A short piece of wood was attached to the front of the deck with metal straps.

Screw eyes were screwed into the front of the deck and the stem. A washer was placed behind the top eye screws to prevent them pressing into the wood when you stand on the deck.

Make sure the eye screws are evenly spaced and mesh, to spread the load equally.

Bolts are pushed through the holes. Washers sitting on top the eye screws to make sure the bolt heads and nuts don’t pass through. The longer the bolts used, the steadier the pivot. A threaded rod, cut to length, would be preferable.

Step 5: Brake

The brake lever is attached to the scooter deck with a small door hinge. A nail was hammered to the lever and the deck, though which a rubber band was wrapped round, though a spring could be used.

Bicycle brake pads, from a kids’ bicycle, are screwed into the lever, to protect the brake lever from wear and increase the stopping distance

Step 6: Stand

The stand is made from a large twig, which has had the bark scrapped off and the ends sawed.

The stand is loosely held to the frame with a nail, while a second nail in front stops the stand swinging too far forward.

Step 7: Improvements

Deck - The boards could be screwed together as well as nailed, as the boards separate slightly, or the bolts on the rear wheel’s axles should be loosened so not to press the boards too much

Stem - A wooden rod could be used as the handlebars, allowing for the addition of rubber grips or bells.

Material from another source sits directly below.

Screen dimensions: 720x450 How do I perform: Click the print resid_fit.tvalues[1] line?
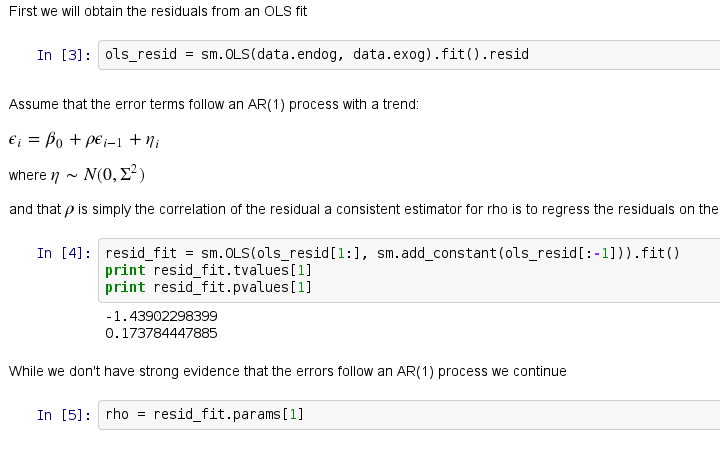pos(208,270)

Pivot - A threaded rod rather than separate bolts. Rubber pads or springs could be used to provide a little shock absorption.

Brake lever - A spring rather than rubber band, as the rubber deteriorates.

Stand - The stand is unstable and shifts around. Perhaps multiple nails or a small wooden block could be used to stop the stand swinging forward. Perhaps a wider base would provide greater stability, or the nail hammered deeper to increase the resistance.

Wooden dowels could be used in the frame, between the planks in the scooter deck.

Perhaps the scooter could be electricified.

The scooter could be made fold-able, using a door hinge and a Brenton fence bolt to lock it when upright.